Bolsonaro’s Fight for Survival will Define the Brazilian Election

 

On 13 July, Brazilian congress bypassed election and budget laws to approve a government bill for US$7.5 billion in welfare spending. Although the measure may seem counterintuitive for an economy that struggles to recover in the aftermath of the COVID-19 pandemic, it is reflective of President Jair Bolsonaro’s strategic predicament. Unlikely to win this year’s election and at risk of facing punishment once out of office, Bolsonaro will fight tooth and nail to avoid defeat, and the cost will befall Brazil’s institutions unless he is stopped.

With just over two months to go until election day, the outlook is grim for Bolsonaro’s reelection bid. Former president Luiz Inácio Lula da Silva has been leading polls since last year and is on the cusp of reaching the necessary majority to win without the need for a runoff. In the meantime, there is little political capital for government to pursue its policy agenda and only so much that campaigning can theoretically do to make up for it.

If losing an election is bad enough under regular circumstances, it can be even worse for Bolsonaro, who will lose presidential immunity and oversight of investigative bodies once out of office. His government has been marred in scandal since its beginning, from allegations of illicit enrichment, to the mishandling of the pandemic, and threats to the rule of law. It is not unreasonable to conceive that sufficient evidence may arise to implicate him and his family in criminal misconduct under a new government. In this sense, more is at stake for the incumbent than just his political survival.

With little room to manoeuvre and desperate to avoid prosecution, all that remains for Bolsonaro is to play outside the rules, and, with his track record, it should come to no one’s surprise that he is willing to do so. Between increasing government debt, casting doubt on Brazil’s electoral integrity and planning a rally against the Supreme Court, the president shows no regard for public finance, democracy, or the rule of law.

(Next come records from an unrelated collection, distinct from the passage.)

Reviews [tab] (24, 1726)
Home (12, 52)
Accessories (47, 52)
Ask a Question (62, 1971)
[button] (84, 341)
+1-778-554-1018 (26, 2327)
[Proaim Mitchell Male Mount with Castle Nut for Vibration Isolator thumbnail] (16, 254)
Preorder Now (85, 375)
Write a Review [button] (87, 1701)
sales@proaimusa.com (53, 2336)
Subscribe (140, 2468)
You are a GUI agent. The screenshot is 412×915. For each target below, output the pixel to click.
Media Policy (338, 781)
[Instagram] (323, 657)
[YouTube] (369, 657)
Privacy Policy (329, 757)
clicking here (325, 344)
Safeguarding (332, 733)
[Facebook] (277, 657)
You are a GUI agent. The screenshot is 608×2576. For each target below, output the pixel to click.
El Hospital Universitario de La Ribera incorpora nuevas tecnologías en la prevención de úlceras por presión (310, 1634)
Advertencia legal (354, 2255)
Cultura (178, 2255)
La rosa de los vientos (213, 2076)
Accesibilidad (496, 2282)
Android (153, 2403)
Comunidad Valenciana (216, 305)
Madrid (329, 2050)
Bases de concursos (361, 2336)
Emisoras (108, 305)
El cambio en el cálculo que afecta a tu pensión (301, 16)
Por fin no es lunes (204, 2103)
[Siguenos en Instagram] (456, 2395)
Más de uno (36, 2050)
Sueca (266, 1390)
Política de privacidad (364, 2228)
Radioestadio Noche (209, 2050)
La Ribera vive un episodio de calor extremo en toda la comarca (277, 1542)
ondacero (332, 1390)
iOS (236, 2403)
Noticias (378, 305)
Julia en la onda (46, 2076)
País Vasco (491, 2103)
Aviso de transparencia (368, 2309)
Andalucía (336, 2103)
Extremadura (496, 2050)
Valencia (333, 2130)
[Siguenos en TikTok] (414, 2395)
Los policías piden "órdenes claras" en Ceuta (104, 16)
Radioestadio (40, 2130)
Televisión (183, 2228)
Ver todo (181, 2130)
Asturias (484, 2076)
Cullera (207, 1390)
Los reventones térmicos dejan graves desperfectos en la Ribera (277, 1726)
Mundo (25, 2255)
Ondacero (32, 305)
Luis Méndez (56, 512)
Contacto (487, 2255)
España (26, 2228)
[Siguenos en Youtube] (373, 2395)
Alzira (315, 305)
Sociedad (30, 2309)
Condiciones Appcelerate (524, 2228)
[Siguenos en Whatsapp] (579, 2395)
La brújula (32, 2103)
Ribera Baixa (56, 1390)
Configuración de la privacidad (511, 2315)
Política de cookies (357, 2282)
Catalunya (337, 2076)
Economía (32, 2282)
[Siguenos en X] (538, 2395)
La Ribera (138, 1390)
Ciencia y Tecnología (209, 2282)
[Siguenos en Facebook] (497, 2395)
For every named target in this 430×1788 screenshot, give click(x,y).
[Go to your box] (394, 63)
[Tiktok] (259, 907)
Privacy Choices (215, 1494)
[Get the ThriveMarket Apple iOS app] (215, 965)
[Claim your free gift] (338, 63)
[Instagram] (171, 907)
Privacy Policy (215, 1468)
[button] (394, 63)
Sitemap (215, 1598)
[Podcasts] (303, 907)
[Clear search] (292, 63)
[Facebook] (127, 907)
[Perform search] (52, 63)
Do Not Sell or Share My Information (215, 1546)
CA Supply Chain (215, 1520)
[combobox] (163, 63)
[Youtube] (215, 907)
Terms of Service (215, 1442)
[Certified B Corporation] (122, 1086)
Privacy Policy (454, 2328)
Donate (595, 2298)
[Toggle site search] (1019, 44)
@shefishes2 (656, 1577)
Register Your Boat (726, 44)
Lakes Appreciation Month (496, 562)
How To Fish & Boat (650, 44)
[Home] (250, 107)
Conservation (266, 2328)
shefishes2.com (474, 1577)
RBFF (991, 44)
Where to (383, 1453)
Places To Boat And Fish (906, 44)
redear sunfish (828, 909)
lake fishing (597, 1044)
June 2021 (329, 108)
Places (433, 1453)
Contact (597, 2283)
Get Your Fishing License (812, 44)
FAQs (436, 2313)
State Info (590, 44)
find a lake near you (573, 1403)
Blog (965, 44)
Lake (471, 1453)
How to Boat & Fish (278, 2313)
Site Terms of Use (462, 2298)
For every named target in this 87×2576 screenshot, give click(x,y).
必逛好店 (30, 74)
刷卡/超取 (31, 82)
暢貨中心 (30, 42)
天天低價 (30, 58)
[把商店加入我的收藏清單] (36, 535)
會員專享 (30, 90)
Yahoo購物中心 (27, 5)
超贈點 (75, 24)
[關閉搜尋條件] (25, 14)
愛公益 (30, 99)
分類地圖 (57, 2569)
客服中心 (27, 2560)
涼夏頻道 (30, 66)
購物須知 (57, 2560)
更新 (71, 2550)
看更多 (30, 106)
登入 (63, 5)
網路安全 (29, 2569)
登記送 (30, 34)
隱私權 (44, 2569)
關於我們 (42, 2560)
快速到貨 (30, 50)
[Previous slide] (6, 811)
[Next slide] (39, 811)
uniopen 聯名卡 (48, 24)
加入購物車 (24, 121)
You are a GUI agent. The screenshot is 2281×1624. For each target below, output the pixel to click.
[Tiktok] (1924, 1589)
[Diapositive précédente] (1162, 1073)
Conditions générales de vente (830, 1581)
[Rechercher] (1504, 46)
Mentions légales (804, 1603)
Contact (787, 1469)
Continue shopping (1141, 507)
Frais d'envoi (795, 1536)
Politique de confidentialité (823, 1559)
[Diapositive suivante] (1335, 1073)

In the current trajectory, one can expect uninterrupted attacks on Brazil’s institutions as Bolsonaro tries to secure a favourable outcome until the end of term in January. This comes at the risk of widespread instability, leaving the next government to pick up the pieces or, even worse, triggering a breakdown before a transfer of power can occur. However, if there is any chance of minimising the damage, it stems from the fact that the latent strongman will need to retain his support to carry out these attacks. 

Two alternative developments can lead the country off its crash course: either Bolsonaro loses his backing or is given an out. In the first case, the current winning coalition decides there is more to gain by siding with a different contender, so they pull the rug from underneath Bolsonaro, putting an end to the crisis before it escalates. In the second, government and opposition work together to build an “off ramp” for Bolsonaro, ensuring he will not face punishment if he hands over power, which gives him an incentive to play by the rules.

Recent developments suggest these are not remote possibilities. Just this week, influential business associations signed an open letter in defence of Brazilian democracy, which indicates Bolsonaro has lost significant elite support. Likewise, news has circulated that congressmembers are considering drawing up a constitutional amendment offering lifetime senate seats for former presidents, which would allow Bolsonaro to retain his immunity if he loses the election.

Brazil’s future may look uncertain in the current conjuncture, yet identifying the actors and interests at play can go a long way for unravelling the country’s political risk outlook. No one rules alone and even the most brazen president still needs allies to pass legislation or launch a coup. If the future of the country is tied to Bolsonaro’s fate, then hope for Brazilian democracy currently lies with his supporters.